It is a risk manager's job "to help leadership find the balance between risk that enables business and risk that lies beyond an organization's tolerance," writes Tony Martin-Vegue, a board member of the Society of Information Risk Analysts and co-chair of the San Francisco chapter of the FAIR Institute. Martin-Vegue uses a baseball analogy—hitting the ball on the "sweet spot" of the bat.
Cybersecurity has become a shared responsibility in enterprises, from the C-suite on down, writes Arcserve executive Richard Massey.
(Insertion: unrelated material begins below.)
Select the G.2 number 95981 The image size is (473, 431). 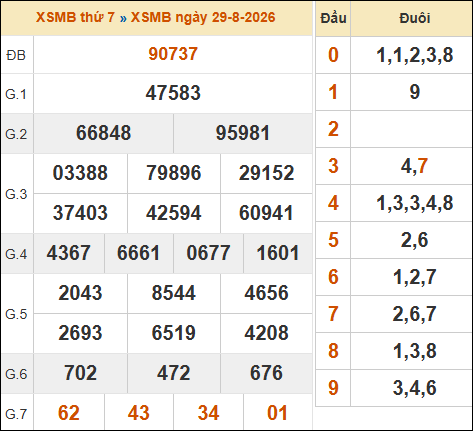[243, 133]
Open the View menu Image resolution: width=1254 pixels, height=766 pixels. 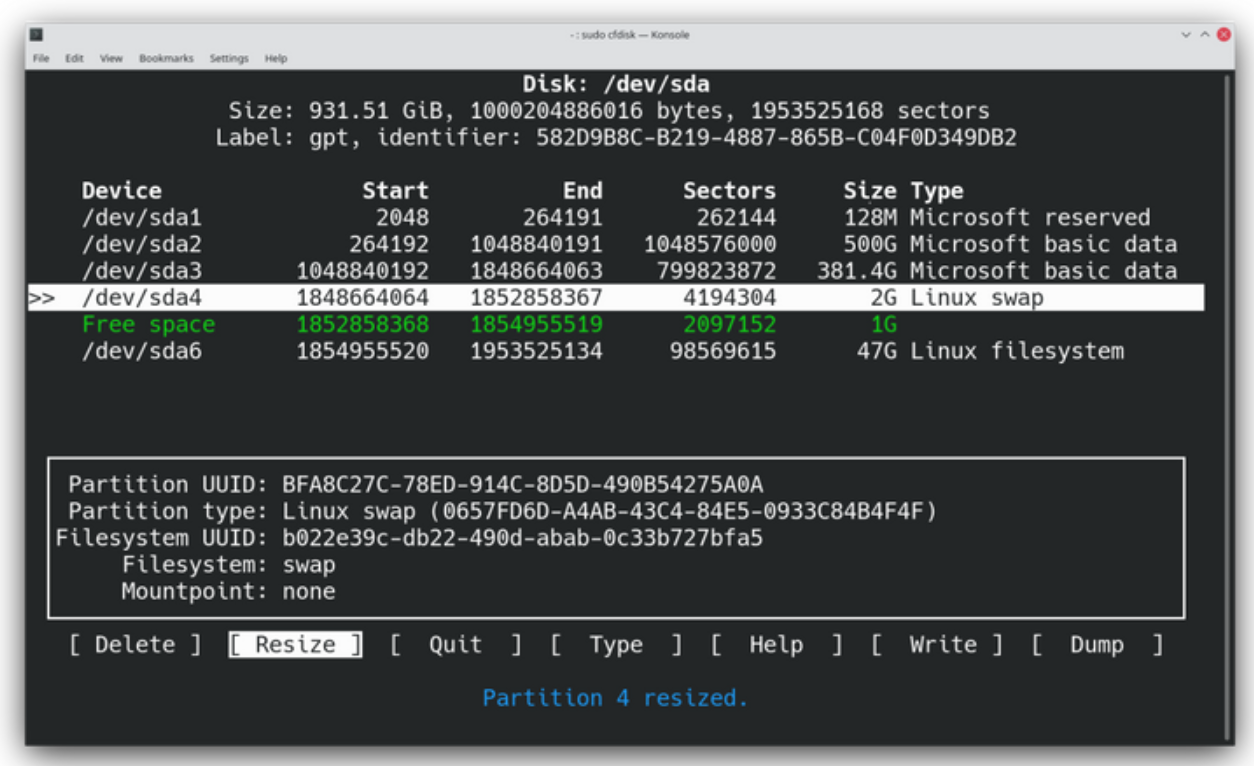tap(111, 59)
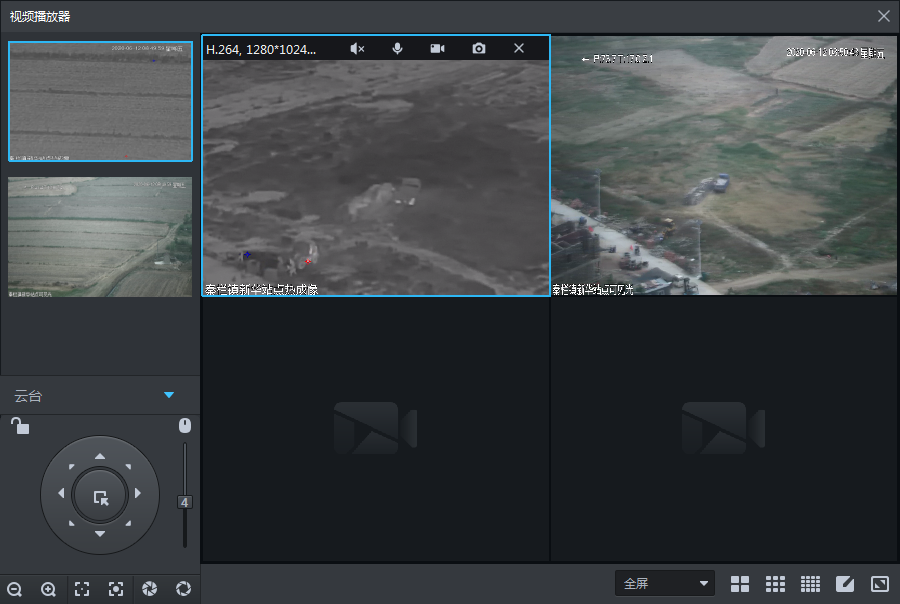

Massey covers three areas in which governance could be improved, urging CEOs to make "data security a key point of discussion and engagement in meetings with the entire C-suite, investors board and partners."
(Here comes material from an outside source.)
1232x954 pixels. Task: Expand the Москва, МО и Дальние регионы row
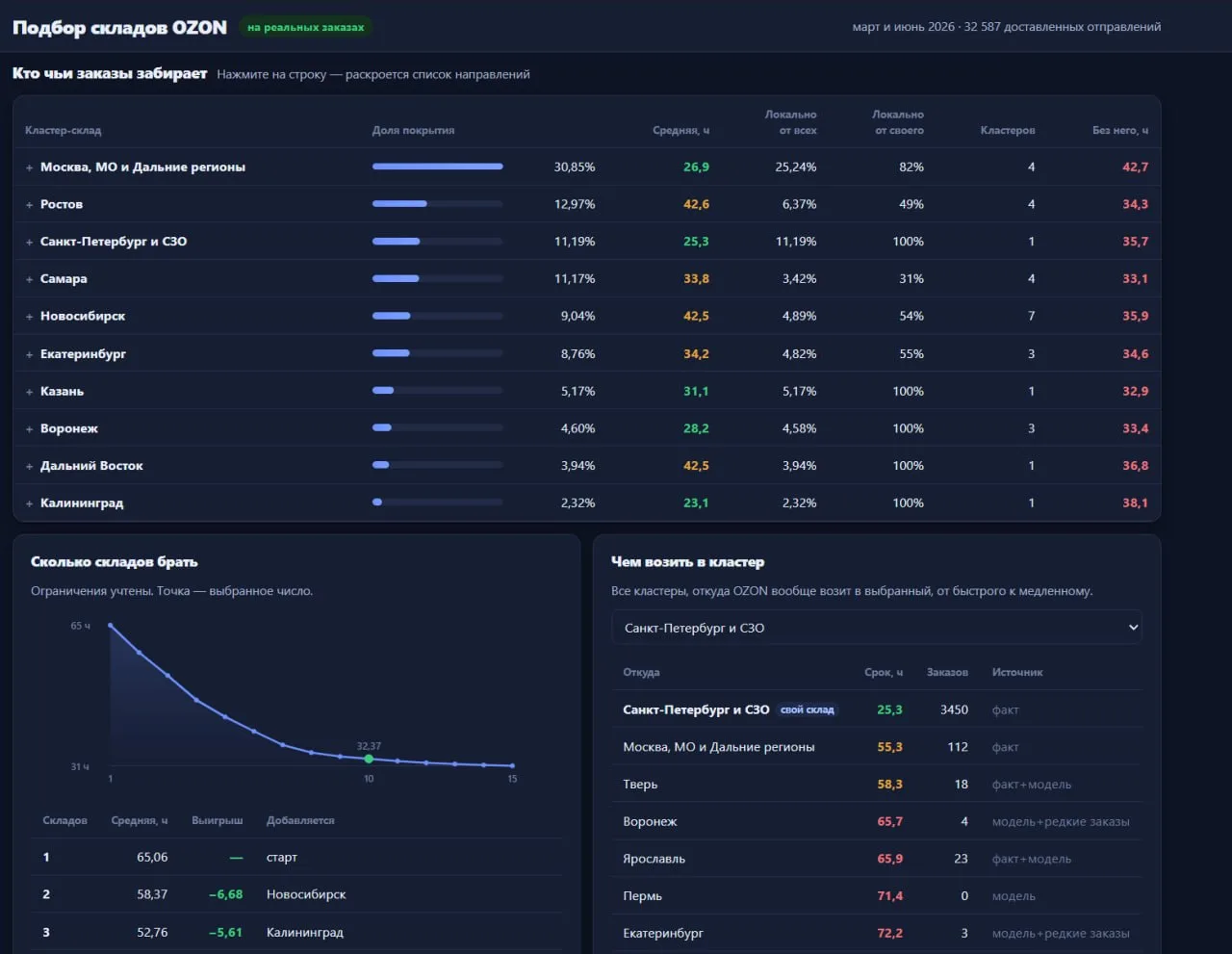[586, 167]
It's time for a partnership of chief data officers and chief information security officers to "develop data governance strategies that bolster innovation while minimizing risk," writes Elizabeth Mixson. "CISOs can help CDOs strengthen security controls for sensitive data such as personally identifiable information (PII) while also increasing access to other, more valuable types of data," Mixson writes.
"Innovative life-saving technology must work together with innovative security solutions" in health care governance, writes Mike Elgan. The role of the chief information security officer "needs to be baked in to all other changes," Elgan notes.
The pandemic has put an increased spotlight on cybersecurity, prompting the World Economic Forum to release new principles for board governance on the subject. The WEF envisions a "cohesive, global, cross-border approach to cyber risk governance," with the report as the first step.
Almost a quarter of auditors surveyed for the Institute of Internal Auditors' Internal Audit Foundation plan to use cloud-based governance software this year. Auditors will "get to equal footing with other functions within their organization who have already made the move to cloud-based solutions," says John Reese of software-maker AuditBoard.
With environmental, social and governance issues rising in prominence, "ensuring best practice and compliance at an early stage will reap benefits," write James Whitaker and Sam Eastwood of law firm Mayer Brown. "Ultimately, these are, or should be, board-level concerns; responsibility for companies' performance, including by reference to ESG issues, lies with the board," they write.